I knew that he had always wanted to leave the UK, and planned on doing so on the completion of his degree, so I had always known it was coming! But, unfortunately, that doesn't make it any easier to live with.
I apologise in advance if this comes across as a venting thread, I really just want to know from you seasoned professionals if how I'm feeling is justified or just plain wrong.
So like I said, I knew he would be leaving the country from the very beginning of the relationship. He was very against us even having a relationship from the start as he knew it'd complicate his emigration, which in itself was difficult to overcome, but we did. The few months we lived together were really quite good, just a run-of-the-mill partnership. We loved each other.
When the leaving date began drawing closer, he started telling me that he was regretting his decision to leave, but now that he had a job lined up and plane tickets already bought, there was no going back.

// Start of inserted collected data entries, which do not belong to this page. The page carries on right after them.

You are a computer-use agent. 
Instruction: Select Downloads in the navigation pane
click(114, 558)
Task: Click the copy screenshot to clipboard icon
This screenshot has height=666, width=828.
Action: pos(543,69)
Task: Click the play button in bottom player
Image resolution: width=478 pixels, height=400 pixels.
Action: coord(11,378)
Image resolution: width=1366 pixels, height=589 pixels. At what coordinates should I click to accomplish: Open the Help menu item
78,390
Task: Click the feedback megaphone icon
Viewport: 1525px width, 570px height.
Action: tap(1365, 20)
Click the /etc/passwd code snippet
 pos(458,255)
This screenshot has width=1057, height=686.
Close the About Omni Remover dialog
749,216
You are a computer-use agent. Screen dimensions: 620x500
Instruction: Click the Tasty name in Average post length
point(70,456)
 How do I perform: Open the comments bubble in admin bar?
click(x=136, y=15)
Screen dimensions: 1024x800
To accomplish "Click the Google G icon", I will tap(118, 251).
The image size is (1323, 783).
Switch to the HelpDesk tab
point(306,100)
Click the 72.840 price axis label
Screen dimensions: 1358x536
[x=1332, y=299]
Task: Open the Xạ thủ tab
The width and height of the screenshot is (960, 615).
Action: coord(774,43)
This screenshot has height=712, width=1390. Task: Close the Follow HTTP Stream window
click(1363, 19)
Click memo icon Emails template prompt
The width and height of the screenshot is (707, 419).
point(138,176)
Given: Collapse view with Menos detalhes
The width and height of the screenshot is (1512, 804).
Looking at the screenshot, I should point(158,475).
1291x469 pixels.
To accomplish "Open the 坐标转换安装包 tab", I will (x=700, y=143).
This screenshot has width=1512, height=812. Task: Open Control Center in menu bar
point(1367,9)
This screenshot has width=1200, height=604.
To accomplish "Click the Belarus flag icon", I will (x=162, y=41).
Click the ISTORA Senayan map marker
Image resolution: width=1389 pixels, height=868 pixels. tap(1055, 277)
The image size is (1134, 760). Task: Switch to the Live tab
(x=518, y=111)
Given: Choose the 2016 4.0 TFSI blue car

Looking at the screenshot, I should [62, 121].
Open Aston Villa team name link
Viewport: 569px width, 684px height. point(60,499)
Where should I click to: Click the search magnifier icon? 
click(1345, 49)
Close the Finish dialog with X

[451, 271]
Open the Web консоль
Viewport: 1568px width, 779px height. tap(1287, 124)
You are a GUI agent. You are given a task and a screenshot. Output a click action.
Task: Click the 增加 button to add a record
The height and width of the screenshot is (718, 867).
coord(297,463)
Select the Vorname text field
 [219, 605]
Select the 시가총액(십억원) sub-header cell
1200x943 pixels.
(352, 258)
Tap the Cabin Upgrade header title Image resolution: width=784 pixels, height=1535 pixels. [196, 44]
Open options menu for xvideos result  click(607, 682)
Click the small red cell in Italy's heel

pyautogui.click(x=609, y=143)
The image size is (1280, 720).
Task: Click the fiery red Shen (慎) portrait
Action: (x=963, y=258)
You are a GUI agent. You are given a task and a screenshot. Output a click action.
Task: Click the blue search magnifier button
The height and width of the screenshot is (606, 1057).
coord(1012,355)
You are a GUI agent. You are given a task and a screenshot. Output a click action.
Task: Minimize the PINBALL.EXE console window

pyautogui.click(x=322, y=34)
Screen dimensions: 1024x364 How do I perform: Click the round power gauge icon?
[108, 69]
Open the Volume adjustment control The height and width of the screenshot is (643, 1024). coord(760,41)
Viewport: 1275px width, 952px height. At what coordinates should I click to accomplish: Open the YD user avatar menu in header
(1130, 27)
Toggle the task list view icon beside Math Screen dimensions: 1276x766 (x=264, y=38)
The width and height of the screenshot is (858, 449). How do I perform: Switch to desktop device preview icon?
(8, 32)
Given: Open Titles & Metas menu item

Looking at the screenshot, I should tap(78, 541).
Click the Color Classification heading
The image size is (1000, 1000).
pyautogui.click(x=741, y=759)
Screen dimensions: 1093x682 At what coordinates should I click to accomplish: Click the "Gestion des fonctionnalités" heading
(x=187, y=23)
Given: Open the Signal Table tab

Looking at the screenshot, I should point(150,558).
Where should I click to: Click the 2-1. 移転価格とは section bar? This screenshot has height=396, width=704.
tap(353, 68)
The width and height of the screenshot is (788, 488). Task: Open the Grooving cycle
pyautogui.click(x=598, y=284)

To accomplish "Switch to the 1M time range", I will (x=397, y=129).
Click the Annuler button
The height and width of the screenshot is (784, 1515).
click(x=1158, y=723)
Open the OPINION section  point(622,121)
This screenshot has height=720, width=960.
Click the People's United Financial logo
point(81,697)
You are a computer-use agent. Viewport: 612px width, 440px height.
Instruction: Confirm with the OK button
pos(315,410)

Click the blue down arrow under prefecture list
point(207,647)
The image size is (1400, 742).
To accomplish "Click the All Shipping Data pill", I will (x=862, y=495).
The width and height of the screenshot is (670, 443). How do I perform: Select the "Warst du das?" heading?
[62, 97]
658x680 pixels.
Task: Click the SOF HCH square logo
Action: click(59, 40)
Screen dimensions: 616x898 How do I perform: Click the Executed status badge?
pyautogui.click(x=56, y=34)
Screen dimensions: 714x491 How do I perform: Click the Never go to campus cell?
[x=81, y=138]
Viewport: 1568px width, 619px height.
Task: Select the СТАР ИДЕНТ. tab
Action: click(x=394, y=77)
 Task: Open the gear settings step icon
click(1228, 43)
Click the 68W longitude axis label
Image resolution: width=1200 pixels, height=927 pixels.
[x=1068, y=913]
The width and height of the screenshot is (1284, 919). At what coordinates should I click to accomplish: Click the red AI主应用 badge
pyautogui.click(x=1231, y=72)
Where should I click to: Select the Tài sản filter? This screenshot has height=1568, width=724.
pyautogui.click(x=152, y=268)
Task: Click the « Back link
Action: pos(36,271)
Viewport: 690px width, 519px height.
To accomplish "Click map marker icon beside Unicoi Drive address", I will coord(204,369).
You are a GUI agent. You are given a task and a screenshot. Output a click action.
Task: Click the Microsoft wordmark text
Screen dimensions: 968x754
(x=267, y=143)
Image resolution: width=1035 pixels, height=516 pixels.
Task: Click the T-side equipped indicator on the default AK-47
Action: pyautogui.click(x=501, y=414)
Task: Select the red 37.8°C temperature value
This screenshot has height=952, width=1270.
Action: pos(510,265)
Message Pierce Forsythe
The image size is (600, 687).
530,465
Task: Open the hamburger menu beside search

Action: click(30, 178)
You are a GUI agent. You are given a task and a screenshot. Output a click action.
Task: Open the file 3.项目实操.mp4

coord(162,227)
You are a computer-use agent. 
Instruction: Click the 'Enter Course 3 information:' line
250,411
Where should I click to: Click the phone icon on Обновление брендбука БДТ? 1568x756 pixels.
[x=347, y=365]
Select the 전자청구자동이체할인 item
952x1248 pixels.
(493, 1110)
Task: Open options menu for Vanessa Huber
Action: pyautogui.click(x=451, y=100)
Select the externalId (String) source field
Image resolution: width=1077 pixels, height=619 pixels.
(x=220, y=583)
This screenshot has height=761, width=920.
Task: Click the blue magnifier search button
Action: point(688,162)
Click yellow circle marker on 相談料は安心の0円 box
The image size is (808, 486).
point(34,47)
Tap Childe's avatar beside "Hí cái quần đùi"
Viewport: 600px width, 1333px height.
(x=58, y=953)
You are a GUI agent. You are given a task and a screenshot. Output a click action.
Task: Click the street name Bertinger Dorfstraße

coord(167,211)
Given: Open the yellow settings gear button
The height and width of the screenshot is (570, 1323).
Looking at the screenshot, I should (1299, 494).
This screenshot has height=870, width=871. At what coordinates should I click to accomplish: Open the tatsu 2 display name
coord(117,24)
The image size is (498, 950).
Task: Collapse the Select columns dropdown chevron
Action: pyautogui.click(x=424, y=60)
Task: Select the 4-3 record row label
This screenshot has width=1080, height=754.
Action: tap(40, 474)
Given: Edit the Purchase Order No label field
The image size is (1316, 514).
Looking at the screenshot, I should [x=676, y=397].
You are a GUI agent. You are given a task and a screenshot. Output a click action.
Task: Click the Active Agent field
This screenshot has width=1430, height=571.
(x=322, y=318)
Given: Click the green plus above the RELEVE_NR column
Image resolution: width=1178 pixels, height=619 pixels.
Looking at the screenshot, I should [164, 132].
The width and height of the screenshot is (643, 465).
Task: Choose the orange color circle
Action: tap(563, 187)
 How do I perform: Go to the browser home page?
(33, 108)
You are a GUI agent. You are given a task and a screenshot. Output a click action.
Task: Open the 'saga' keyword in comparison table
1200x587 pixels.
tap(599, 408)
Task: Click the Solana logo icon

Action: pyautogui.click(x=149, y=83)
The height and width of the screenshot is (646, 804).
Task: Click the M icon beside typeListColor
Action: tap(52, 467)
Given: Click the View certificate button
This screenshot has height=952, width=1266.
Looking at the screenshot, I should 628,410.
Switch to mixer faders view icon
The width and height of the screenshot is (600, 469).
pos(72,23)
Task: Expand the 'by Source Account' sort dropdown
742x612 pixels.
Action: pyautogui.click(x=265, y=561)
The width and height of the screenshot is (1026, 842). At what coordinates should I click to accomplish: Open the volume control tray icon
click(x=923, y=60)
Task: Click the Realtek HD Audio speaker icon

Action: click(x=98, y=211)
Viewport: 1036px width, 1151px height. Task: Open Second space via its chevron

I think I tried to block this out completely, as it didn't really dawn on me that he wasn't there until about two days after he had left!
We've been speaking everyday since, on Skype, Whatsapp etc, which is fine, but the only way I can describe it is like a dilute version of our relationship before he left. I find myself getting tired of talking to a computer or writing out messages. This is where the time difference becomes annoying. I'm studying now, and he's working, so neither of us can really afford to lose sleep, yet I have found myself staying up until the early hours of the morning just to talk to him. Needless to say, my attention at uni does wane on these days, but still he won't stay up for me.
For the first few weeks he would tell me each time that living abroad is not at all how he had imagined, that he was missing me too much, and that he wouldn't renew is contract and come back in a few months. Obviously I didn't believe this, I'm sure everyone has those feelings when they move across oceans.
He has now started to put down roots. He had no friends out there, so I suggested using Grindr to find locals. Something I massively regret. Now I'm not usually a jealous person, I never have been. But the first person he has decided to meet is a 23 y/o college guy. From my perspective, that's a huge blow to my security! Mainly because if I was in that position, I would look for a friend that I wouldn't/couldn't be physically attracted to! Like a female or (for me) an older man. I understand that this is my problem, and he can be friends with whoever he chooses, but I don't think I would ever be that disrespectful to my partner.
He has also spoken about taking driving lessons to get accustom to driving on the other side of the road. Which is fine, but I'll expand a little in a moment. We've spoken about when we'll see each other next. Christmas was suggested, and then discounted as if he was coming back soon, it's a bit of a waste of money. Now, apparently, Christmas is back on the cards and another visit in February.
These are not the actions of someone that'll be returning in a few months! And while I didn't believe him in the first place, I can't help but feel upset that he'd build me up only to knock me down again.
I have found myself questioning our relationship. I get annoyed at talking with him because it doesn't feel real. His actions and choices upset me. And honestly, I'm so angry that he actually left me! As I'm sure many people are, I am the child of a single parent, so I know how it feels to be dropped by someone that's supposed to love you. I can't help but compare this experience with those emotions. The worst bit is, it has happened now and there's no going back from this, even if he was to come back. So I'm terrified that our relationship will be so vastly different when we are finally together that it wouldn't even be worth carrying on with the LDR.
I thought I could cope with this. I thought our love would be enough to get me through, but now I'm not so sure.
I would love to know what other people think of this, am I just getting accustom to this distance, am I being childish, or are the cracks too deep?